* [Aim of the task]:
Once the pictures are removed, output the remaining entries exactly as given.

[Saved data entries]

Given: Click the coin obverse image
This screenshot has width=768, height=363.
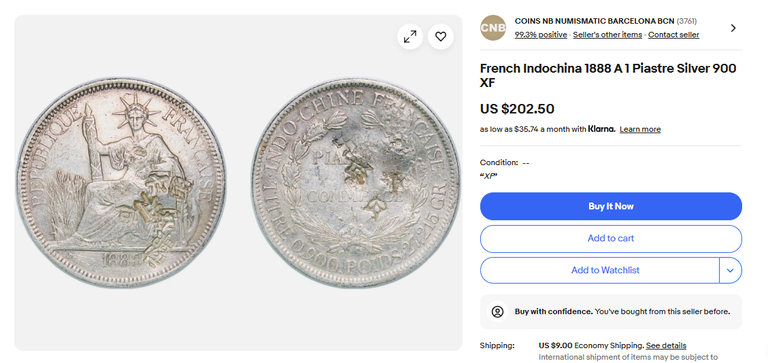Looking at the screenshot, I should click(121, 183).
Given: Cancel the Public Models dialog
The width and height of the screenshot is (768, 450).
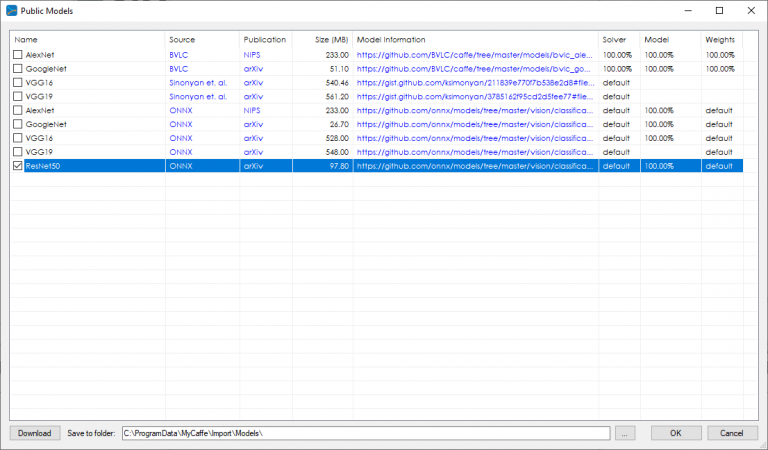Looking at the screenshot, I should (731, 433).
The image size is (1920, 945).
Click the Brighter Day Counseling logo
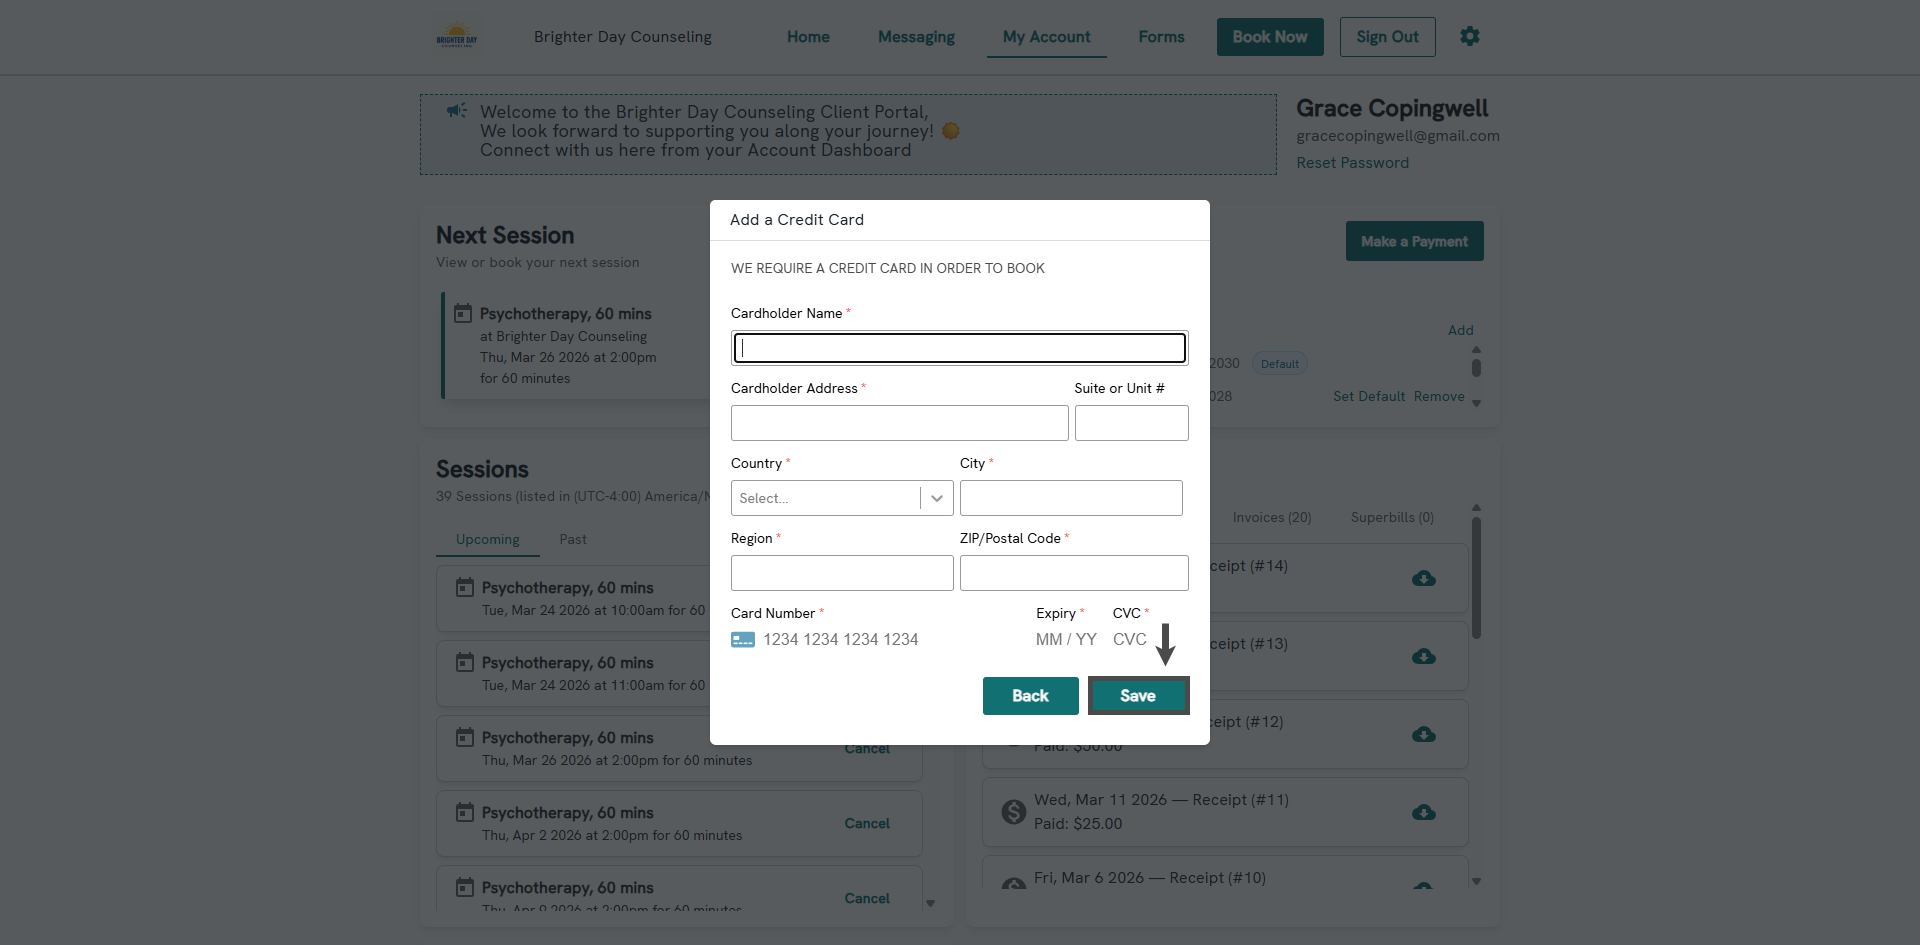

* [Solution to this task]:
Given: Click the coin obverse image
This screenshot has width=768, height=363.
Looking at the screenshot, I should click(121, 183).
Given: Cancel the Public Models dialog
The width and height of the screenshot is (768, 450).
Looking at the screenshot, I should (731, 433).
The image size is (1920, 945).
Click the Brighter Day Counseling logo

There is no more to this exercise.